# EXERCISE BRIEF
On what date was the post about image fusion published?

Bonum Certa Men Certa

Image Fusion is Not 'AI' (LLMs Aren't Either)

posted by Roy Schestowitz on Dec 16, 2024

The term "hey hi" (AI) is being thrown around way too much these days. They say that businesses perishing (and laying off workers just to survive) is due to an "era of "hey hi"... or "hey hi" revolution"... they say taxpayers must also bail out failing companies because of some nonsensical and fictional thing - a panic about an "hey hi" arms race, whatever that even means. It's mostly meaningless of course, this narrative is made for bailouts or massive defence contracts, rescuing or shoring up failing companies. They start calling everything that accelerates some operations (e.g. GPUs) "hey hi" and even items like garments are sold as "hey hi" or marketed as "hey hi". It has gotten outright ridiculous and the media that helps with this hype is funded by these "hey hi" grifters. In other words, a lot of the media intentionally participates in lies. It is conning the readers/viewers.

# EXTRACTED RECORDS

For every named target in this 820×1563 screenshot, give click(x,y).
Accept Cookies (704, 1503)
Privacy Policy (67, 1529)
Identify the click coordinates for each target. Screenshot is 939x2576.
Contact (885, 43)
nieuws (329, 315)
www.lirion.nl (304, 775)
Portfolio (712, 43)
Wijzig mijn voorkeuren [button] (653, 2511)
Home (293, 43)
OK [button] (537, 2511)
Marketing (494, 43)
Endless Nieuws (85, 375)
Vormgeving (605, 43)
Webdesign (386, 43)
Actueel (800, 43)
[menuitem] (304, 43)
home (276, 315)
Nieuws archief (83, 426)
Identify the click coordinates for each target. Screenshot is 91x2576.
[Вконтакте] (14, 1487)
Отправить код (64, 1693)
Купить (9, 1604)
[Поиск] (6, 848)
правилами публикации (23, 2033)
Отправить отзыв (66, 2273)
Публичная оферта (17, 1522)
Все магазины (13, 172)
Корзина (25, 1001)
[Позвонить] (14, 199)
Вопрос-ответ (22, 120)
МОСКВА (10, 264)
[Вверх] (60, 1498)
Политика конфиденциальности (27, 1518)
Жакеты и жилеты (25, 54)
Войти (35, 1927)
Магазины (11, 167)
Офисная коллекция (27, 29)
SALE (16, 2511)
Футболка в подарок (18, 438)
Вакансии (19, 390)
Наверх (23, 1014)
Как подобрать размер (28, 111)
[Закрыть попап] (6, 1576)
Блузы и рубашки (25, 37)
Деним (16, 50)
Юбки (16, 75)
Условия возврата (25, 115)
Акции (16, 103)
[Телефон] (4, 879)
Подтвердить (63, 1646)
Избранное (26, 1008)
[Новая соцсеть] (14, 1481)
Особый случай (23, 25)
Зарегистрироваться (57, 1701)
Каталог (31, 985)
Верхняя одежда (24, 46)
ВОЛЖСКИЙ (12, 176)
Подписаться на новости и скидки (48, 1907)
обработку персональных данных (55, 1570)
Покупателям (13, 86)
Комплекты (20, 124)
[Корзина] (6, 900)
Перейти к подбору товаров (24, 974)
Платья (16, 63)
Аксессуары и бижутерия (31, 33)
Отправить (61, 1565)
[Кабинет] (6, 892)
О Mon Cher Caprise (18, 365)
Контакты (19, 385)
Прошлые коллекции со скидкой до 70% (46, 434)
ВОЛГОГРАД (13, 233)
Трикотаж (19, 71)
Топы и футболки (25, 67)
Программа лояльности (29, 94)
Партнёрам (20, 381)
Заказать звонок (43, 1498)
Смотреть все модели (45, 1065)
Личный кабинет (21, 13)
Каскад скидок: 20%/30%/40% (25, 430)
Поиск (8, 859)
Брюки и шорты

# SOLUTION FOR THIS EXERCISE
Dec 16, 2024